In this paper they modify tacotron2 gst module to train it in semi supervised way with small amount of labeled data.
Vanilla gst from mozilla
So, they make attention one head and use attention weights as outputs for target class.
This is my code:
class MultiHeadAttention(nn.Module):
def __init__(self, query_dim, key_dim, num_units):
super().__init__()
self.num_units = num_units
self.key_dim = key_dim
self.W_query = LinearNorm(query_dim, num_units, bias=False)
self.W_key = LinearNorm(key_dim, num_units, bias=False)
self.W_value = LinearNorm(key_dim, num_units, bias=False)
def forward(self, query, key):
querys = self.W_query(query) # [N, T_q, num_units]
keys = self.W_key(key) # [N, T_k, num_units]

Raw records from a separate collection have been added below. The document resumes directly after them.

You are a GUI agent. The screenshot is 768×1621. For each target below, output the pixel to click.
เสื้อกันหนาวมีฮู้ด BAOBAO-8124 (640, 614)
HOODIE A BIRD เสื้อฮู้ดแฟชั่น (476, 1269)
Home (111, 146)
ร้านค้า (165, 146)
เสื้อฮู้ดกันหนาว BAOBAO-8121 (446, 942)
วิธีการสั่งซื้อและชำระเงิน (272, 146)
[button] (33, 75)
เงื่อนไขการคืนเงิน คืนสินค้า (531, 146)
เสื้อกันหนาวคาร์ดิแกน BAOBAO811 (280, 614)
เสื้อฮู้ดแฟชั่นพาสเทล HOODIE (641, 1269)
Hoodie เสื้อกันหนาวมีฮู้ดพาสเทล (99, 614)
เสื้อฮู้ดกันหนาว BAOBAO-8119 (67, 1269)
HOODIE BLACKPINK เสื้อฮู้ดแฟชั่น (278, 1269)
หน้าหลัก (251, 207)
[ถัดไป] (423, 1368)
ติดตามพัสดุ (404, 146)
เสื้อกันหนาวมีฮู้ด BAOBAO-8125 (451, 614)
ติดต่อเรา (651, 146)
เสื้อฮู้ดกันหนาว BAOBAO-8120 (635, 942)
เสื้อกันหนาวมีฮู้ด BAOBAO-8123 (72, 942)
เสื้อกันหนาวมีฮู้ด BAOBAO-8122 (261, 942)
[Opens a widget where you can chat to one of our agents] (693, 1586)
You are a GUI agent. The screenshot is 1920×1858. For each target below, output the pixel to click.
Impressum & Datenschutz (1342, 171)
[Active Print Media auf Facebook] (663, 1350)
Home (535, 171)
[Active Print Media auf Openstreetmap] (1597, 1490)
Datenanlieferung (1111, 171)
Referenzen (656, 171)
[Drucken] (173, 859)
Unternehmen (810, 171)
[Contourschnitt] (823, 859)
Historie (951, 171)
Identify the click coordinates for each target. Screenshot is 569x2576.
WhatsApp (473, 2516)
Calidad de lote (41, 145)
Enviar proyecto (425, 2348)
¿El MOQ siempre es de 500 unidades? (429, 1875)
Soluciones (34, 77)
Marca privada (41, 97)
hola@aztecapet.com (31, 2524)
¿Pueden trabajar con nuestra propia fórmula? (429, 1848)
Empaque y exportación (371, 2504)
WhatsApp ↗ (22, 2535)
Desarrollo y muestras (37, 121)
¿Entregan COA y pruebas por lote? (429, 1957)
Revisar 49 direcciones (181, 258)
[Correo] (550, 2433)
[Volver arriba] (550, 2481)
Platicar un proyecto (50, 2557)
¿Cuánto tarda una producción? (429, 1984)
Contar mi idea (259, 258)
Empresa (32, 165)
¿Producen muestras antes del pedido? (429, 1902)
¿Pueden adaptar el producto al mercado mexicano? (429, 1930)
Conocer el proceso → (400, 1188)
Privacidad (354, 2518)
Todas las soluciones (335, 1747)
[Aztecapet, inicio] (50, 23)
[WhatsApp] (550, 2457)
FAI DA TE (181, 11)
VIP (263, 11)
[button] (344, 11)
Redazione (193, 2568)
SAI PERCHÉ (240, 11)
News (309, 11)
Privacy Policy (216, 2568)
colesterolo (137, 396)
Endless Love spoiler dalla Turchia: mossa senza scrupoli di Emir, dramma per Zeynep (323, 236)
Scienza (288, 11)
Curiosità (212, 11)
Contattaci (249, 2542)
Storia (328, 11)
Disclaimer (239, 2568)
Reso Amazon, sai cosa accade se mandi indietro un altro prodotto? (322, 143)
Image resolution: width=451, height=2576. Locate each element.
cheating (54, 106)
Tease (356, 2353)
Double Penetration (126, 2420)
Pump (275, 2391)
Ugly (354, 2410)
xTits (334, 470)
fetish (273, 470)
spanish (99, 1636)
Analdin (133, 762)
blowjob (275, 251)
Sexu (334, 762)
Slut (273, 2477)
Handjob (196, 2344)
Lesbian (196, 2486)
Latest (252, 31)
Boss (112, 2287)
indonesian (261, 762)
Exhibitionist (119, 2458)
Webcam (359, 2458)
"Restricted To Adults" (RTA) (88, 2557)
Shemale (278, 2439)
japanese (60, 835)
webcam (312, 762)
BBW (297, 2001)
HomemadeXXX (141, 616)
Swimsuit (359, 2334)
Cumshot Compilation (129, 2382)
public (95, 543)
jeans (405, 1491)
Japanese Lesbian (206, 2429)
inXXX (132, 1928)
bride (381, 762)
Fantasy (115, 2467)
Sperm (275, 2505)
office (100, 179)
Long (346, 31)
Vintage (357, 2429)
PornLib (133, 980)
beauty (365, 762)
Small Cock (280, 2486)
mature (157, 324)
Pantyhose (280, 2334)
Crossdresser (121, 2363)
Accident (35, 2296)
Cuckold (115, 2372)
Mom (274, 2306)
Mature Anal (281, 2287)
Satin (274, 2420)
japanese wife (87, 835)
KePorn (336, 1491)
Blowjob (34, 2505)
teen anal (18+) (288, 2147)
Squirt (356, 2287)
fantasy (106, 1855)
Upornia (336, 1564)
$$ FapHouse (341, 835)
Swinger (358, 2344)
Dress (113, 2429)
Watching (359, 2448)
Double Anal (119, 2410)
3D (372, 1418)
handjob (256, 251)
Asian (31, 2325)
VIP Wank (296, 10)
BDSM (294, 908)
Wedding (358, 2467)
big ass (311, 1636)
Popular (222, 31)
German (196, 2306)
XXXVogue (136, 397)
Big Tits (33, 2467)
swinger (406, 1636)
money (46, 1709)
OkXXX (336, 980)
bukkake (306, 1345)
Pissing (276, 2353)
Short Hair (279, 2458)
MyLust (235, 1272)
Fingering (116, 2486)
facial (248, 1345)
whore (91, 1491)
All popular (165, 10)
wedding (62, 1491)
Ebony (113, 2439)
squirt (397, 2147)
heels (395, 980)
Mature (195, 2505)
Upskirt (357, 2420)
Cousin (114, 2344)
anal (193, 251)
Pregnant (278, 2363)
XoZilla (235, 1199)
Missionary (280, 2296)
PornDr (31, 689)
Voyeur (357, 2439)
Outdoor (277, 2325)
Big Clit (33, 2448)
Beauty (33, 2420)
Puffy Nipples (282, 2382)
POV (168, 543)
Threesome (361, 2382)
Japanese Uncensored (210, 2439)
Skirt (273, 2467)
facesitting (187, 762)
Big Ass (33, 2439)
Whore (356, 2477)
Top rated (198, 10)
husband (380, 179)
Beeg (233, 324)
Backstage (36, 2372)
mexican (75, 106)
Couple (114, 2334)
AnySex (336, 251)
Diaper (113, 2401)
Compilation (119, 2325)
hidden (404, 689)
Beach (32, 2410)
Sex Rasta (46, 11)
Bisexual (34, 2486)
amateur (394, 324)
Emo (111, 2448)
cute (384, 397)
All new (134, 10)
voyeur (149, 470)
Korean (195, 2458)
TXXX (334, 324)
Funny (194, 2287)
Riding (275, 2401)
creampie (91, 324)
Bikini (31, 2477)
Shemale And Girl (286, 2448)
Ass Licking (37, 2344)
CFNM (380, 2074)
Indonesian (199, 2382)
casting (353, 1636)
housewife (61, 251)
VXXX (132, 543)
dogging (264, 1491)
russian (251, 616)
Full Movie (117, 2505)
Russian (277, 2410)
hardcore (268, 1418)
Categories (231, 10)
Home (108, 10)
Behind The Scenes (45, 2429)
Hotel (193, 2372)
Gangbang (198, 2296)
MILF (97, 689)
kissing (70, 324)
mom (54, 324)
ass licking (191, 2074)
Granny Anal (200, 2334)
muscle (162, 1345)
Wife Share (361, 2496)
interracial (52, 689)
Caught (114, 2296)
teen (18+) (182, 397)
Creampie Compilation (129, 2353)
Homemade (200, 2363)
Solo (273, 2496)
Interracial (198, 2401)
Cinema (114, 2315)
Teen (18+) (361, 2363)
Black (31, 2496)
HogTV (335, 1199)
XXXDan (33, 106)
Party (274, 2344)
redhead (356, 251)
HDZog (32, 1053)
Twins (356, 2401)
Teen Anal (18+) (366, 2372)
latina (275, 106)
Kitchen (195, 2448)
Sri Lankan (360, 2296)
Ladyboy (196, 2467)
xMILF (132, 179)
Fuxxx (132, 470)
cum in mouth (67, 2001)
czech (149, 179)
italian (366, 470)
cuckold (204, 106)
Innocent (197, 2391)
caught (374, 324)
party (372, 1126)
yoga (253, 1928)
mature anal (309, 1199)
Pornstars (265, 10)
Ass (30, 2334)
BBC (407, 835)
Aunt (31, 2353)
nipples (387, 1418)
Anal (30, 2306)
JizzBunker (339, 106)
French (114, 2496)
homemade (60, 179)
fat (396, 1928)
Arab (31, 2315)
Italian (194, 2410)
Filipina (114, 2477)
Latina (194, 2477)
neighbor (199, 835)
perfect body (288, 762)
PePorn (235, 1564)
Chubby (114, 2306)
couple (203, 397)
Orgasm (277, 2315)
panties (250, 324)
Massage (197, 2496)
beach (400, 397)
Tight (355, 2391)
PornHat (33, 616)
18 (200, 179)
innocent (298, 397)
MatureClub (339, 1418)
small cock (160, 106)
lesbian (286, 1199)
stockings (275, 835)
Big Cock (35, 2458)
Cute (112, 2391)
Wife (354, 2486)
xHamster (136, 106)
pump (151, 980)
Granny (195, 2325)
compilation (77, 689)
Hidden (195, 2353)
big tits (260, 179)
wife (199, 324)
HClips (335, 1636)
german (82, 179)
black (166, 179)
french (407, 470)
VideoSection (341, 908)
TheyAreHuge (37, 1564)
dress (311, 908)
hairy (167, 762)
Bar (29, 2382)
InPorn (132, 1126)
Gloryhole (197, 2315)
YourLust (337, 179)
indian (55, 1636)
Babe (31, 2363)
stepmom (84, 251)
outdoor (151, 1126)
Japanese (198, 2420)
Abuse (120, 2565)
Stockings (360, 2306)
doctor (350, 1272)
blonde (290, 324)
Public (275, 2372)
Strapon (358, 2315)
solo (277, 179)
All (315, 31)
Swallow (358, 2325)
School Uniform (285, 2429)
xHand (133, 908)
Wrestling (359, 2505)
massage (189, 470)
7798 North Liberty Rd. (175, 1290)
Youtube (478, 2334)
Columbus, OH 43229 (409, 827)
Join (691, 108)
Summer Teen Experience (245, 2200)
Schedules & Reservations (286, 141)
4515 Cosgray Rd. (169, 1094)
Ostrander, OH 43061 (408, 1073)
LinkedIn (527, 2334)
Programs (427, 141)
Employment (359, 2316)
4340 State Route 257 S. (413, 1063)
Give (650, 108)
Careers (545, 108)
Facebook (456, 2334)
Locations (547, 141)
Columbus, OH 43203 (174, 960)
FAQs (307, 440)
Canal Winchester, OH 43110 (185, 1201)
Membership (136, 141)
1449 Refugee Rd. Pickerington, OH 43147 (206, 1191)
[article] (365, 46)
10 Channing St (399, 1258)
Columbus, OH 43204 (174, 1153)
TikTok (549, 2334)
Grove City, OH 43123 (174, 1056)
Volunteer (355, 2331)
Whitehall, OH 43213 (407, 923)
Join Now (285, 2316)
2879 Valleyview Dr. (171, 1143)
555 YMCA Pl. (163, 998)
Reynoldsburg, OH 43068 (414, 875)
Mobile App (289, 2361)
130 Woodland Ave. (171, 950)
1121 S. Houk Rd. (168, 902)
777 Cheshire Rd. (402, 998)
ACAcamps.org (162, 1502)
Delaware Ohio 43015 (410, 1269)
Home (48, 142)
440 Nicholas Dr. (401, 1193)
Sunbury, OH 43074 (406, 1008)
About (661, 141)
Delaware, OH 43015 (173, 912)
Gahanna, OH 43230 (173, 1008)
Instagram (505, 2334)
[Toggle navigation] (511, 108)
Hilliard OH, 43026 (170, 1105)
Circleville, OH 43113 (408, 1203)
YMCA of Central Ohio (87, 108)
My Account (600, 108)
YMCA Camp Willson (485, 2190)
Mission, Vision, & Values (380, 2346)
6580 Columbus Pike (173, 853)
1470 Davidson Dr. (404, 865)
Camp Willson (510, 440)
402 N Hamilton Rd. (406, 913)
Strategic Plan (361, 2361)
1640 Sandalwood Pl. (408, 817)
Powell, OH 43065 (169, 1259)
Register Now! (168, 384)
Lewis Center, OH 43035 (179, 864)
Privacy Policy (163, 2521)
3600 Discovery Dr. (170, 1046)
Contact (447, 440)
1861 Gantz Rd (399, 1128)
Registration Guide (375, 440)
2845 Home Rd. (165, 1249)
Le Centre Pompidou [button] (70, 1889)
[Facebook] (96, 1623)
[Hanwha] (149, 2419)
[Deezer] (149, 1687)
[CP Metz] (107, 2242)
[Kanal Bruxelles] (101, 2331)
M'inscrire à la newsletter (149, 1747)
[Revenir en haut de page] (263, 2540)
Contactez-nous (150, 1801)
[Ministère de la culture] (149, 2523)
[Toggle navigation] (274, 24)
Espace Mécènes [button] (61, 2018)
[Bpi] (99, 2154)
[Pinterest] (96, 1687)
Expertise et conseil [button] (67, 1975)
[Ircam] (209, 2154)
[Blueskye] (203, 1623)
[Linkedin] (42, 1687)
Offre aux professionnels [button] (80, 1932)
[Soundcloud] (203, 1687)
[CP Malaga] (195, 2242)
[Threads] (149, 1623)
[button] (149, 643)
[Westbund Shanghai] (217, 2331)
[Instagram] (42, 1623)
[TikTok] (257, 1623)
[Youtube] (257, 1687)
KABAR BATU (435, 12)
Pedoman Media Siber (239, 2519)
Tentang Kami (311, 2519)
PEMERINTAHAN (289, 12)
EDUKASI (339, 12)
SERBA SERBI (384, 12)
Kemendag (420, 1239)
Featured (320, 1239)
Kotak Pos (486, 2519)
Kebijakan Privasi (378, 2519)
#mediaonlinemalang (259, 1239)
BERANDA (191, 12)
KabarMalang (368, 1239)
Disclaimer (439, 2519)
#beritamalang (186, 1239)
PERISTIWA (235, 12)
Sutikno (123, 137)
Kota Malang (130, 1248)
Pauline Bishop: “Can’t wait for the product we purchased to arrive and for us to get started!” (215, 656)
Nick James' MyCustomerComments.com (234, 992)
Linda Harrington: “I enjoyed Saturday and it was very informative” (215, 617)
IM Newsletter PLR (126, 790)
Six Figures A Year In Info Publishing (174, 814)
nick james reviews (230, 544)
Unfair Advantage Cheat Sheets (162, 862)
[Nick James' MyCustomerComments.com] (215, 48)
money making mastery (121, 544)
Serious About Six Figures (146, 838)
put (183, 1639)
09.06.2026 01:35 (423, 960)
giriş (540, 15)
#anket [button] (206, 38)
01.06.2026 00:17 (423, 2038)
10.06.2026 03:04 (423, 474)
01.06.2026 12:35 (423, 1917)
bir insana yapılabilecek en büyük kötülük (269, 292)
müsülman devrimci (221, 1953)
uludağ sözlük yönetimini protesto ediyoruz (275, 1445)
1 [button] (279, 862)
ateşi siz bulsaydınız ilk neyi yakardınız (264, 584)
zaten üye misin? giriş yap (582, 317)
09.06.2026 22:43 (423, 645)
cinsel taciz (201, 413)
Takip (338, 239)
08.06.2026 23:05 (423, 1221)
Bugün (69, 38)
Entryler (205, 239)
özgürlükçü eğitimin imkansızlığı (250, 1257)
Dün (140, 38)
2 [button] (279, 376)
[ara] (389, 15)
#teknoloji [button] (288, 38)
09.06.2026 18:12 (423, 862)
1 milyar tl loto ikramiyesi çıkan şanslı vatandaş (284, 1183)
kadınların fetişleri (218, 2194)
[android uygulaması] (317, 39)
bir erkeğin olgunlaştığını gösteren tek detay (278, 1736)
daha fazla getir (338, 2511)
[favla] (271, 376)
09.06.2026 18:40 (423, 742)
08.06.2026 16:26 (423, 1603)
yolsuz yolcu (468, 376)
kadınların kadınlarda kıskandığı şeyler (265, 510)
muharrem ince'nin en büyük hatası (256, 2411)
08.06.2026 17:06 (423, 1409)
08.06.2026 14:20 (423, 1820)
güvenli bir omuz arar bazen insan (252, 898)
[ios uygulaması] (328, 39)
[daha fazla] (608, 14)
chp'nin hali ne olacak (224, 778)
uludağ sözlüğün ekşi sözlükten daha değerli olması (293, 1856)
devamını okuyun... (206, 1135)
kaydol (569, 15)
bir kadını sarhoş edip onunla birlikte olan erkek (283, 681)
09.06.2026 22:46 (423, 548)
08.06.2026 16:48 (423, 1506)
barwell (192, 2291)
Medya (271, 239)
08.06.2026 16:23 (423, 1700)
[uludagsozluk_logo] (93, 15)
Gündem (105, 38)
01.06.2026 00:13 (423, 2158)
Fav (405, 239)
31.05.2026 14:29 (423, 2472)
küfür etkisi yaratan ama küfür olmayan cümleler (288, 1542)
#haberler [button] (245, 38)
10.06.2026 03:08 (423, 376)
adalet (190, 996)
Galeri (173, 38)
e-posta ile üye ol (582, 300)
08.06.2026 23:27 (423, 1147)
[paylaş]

values = self.W_value(key)
# score = softmax(QK^T / (d_k ** 0.5))
scores = torch.matmul(querys, keys.transpose(1, 2))
scores = scores / (self.key_dim ** 0.5)
scores_before_softmax = scores
scores = F.softmax(scores, dim=-1)
out = torch.matmul(scores, values) # [h, N, T_q, num_units/h]
return out, scores_before_softmax.squeeze(1)
But i am not sure if i get everything right.
why this line
scores = scores / (self.key_dim ** 0.5
?
Another question, how should i handle attention weights, is it ok to return weights before softmax and apply cross entropy loss on it?
Do ignore index in cross entropy work as i think: set -100 to all unlabeled data?
Cross entropy loss struggles around 2 and do not decrease.